Если от Хосты идти на пляж, там есть в парке такая стенка, где цикады вообще шумят, не умолкая, как заведенные. Она все еще волновалась за себя и профессора. Она и за остальных волновалась, но чего за них особенно волноваться, никогда не знаешь, что будет и как. Когда она связалась с Жориком, и он хотел ее ткнуть ножом, было просто смешно, хотя шрам потом все же остался, а вот недавно она шла по улице и остановилась прямо рядом с мостом, напротив универсама, потому что сразу вся стала стеклянной. Хотела идти дальше, но не смогла, стоит, вся стеклянная, вся, как будто ее нет или она лампочка. Она сначала очень испугалась. Что ж, ладно. Раз так, то я теперь из стекла. Я стала стеклянной невестой, раз так, Жорик и Эдик. Я теперь бамбук с отражением, разве нет? Я теперь стеклянный ветер с гор. И пусть во мне живут теперь осы, и слова, и разные кузнечики. И Витя пускай живет, пока его жена не убила за пьянку, и все остальные. А потом поняла, что идет и что опять в своей теплой коже и в выцветших джинсах, и захотела вернуться. Потому что у нее никогда никого не было. А если были, то были, но не было. Пусть бы были другие, чтобы, когда она умрет, пришел бы за ней кто-то, как царь Приам, и стал бы плакать и просить отдать ее стеклянное тело, и так плакал бы, что мое тело ему бы отдали. А я думаю, что Воротников мог бы плакать своими, как воды Скамандра, идиотскими, собачьими глазами, выпрашивая мое стеклянное тело, наверно, ему бы отдали тоже. Хочу быть стеклянным телом, хочу плыть в невесомости, хочу в воды Скамандра. Вот я плыву в них, ныряю своими красивыми белыми ногами – нет таких ни у кого, ни у Кристины Агилеры, ни у мисс Краснодар. Пусть кто-то поплачет о них, мне больше ничего не надо, пусть ему отдадут мое тело, и он перестанет плакать. Вот ведь какая чушь, ну да ладно. Понятно, что я себя заговариваю, понятно. Не хочу быть стеклянной, уж очень это страшное дело.
67
Бабуля, ну что я могу сказать по-другому. Ты не хочешь, чтобы я говорил просто так, а они все были головоногие и ракообразные. Вот они стоят на деревянных подошвах, на деревянных котурнах, как Лида или Офелия, все стеклянные. А кровь просвечивает, как иногда в глазном белке бег красных и сжатых, ветвистых. И, чтобы сказать слово всей своей деревянной стеклянной грудью, им надо поднять к груди всех себя – Лиду или Офелию, и сказать слово, выговорить себя – всю Лиду или Офелию. Они выговаривают себя для тех, кто рождается или умирает, так, как это делает головоногий головастик, еще безрукий, плоский, – а он герой, который приходил, скрипя кобурой, к Маше-учительнице и дарил ей модные духи «Красная Москва» в круглой картонной коробке.

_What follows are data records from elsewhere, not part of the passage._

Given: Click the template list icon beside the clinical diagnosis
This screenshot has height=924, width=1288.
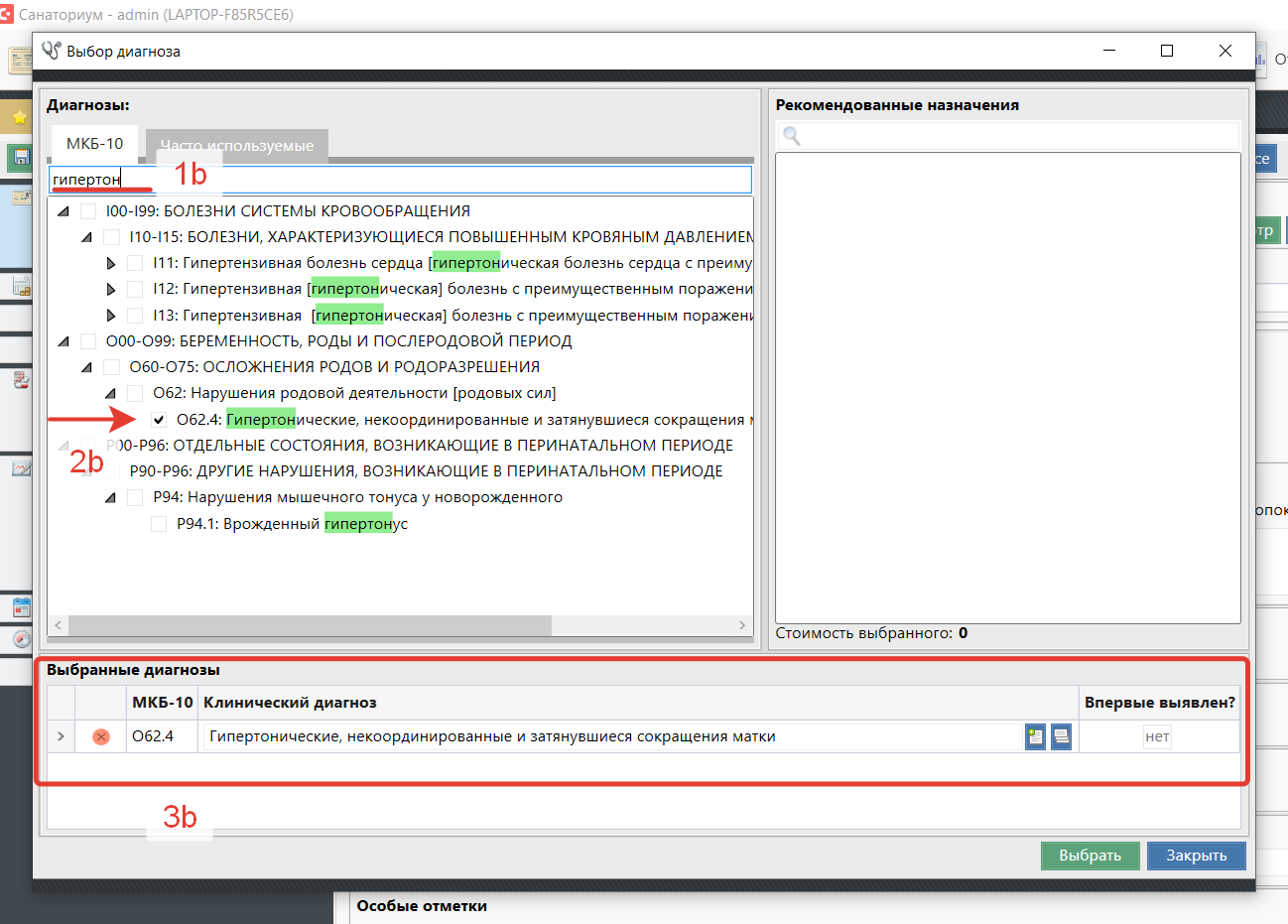Looking at the screenshot, I should click(x=1061, y=736).
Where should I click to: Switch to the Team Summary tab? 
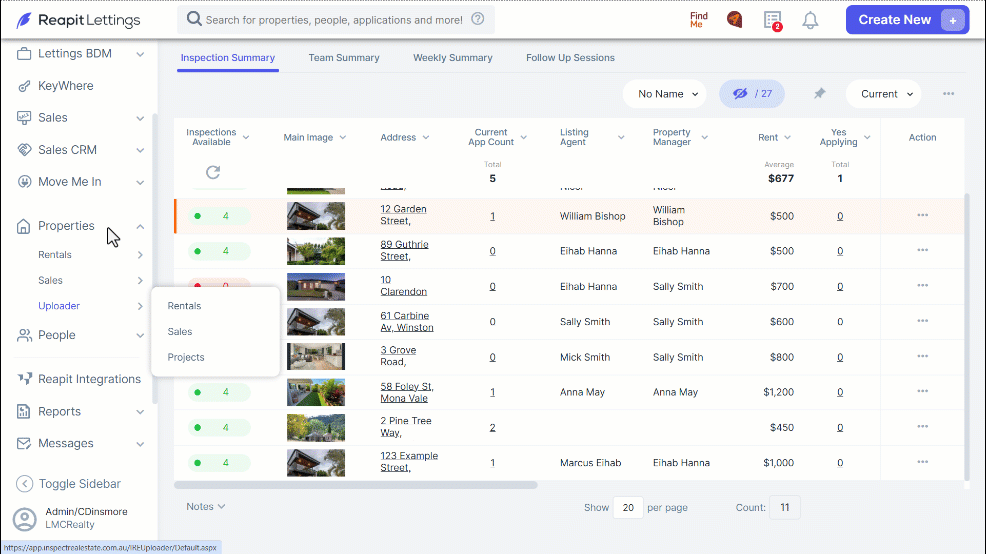tap(344, 57)
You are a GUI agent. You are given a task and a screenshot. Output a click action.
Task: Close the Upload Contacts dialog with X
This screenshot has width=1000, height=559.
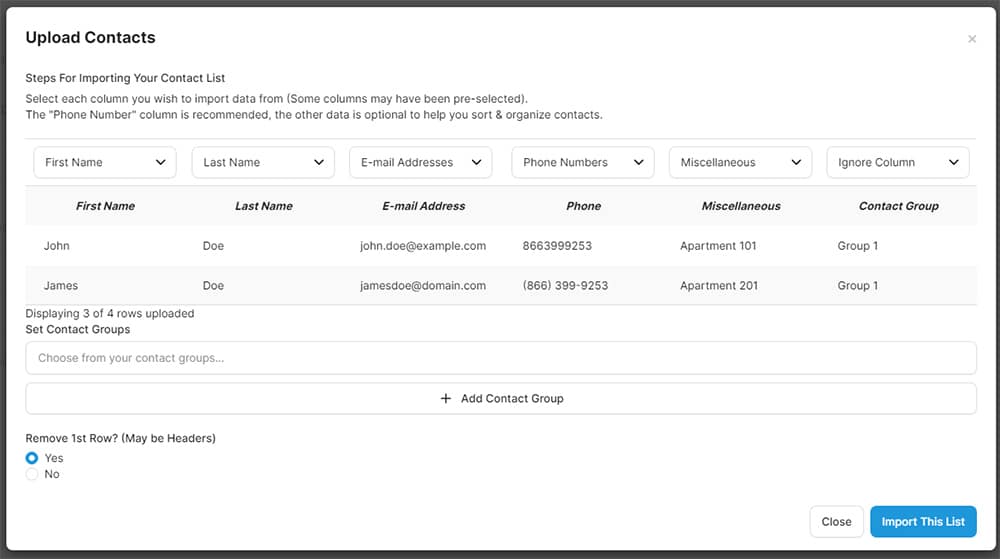tap(972, 39)
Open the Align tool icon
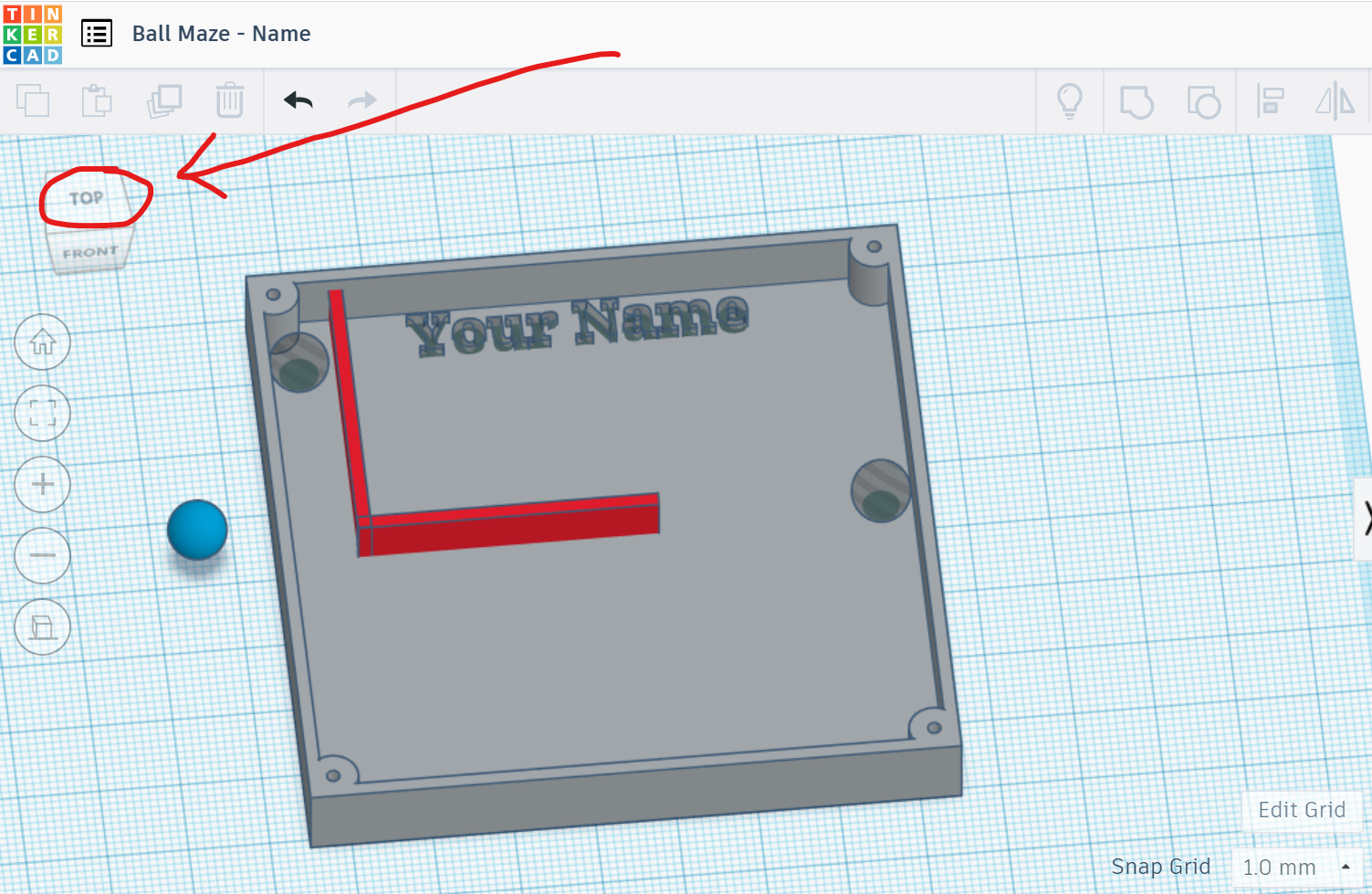This screenshot has height=894, width=1372. [x=1270, y=101]
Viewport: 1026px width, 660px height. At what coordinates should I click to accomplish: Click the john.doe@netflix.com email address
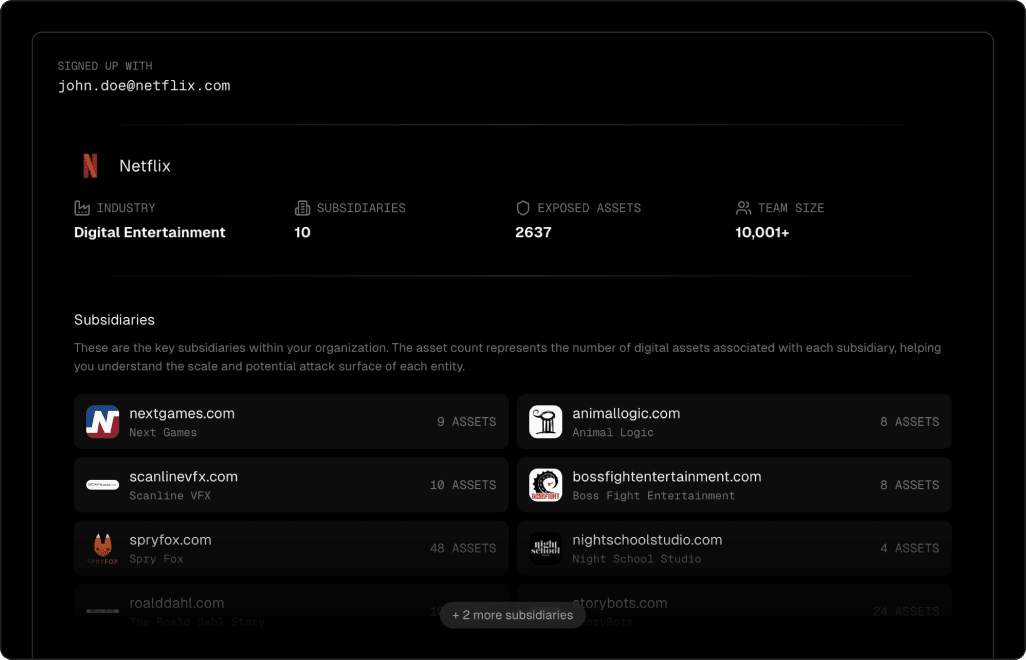(x=144, y=86)
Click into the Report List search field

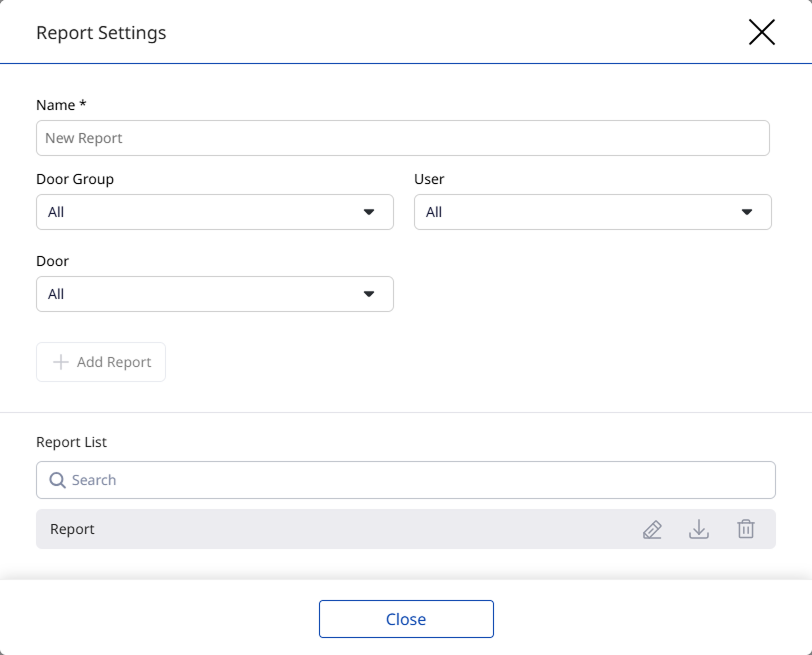420,480
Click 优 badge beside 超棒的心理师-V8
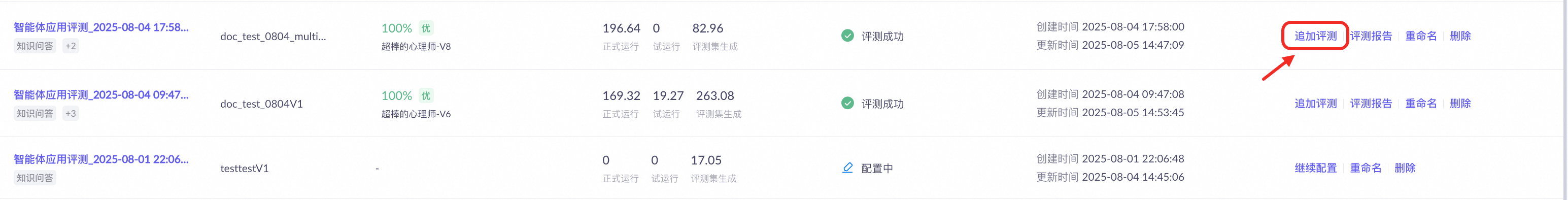This screenshot has height=200, width=1568. pyautogui.click(x=426, y=28)

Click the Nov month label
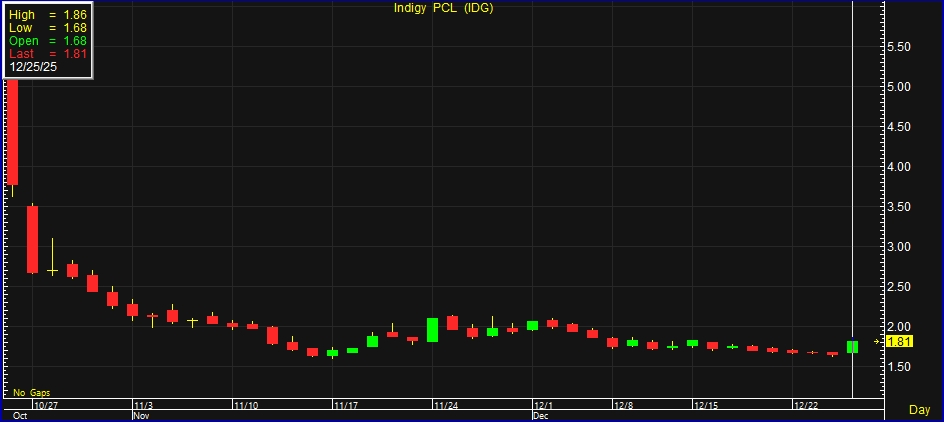(x=141, y=414)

Вот амфитеатр, в котором небо, и песок, и голыши, а они стоят на высоких котурнах и говорят про Агамемнона или Клавку. И чтобы сказать про Клавку, говорят, поднимая сразу ее и себя всем телом – своим и ее – сначала к груди, где они ее обнимают, словно спасатель тащит наверх утопленника, чтоб ожил, – вот так и они тащат Клавку к своему накрашенному рту, которого за хрустальной маской не видно. И мукой, от которой творится их жизнь, они поднимают Клавку вровень с сердцем, почками и уже губами, и тут – говорят. Это они научились от рыб и от камней мола, и от ампутированной ноги, которая лежит отдельно от тела в углу. Никто другой не может научить, а они могут. Чтобы научиться от ампутированной ноги быть Клавой и Агамемноном, надо стать ампутированной ногой, подслушать ее угасающий пульс и тихое слово, понять ее всю, как она есть. Или камень, к примеру. Или плевок. Или нимфа Абарбарея.
Их надо постичь, чтобы они потом стали собой в твоем слове, которое поднимается со дна твоих пяток, присоединенных к сырой земле, безуглой и беспробудной. А потом идет выше по ногам твое слово, неся собой Абарбарею или мазут, – по ногам-Земле, по Луне-гениталиям, по Солнцу-сердцу, забирая собой, свертывая тело свое, как свертывается клеенка со стола в трубку или свертывается небо, когда происходит новая земля и падают звезды, и Офелия рожает грудью и ртом.
Все лучшее рождается грудью и ртом в стеклянном ракообразном теле, застывшем со скоростью света и волны в телах на котурнах, что, как раки за сеть, цепляются за остальные предметы – за ветер, не разрушая ветра, за солнечный луч на ракушке, не разрушая луча на ракушке, за свою возобновленную от других жизнь, которую они чуют и тихо ощупывают клешнями.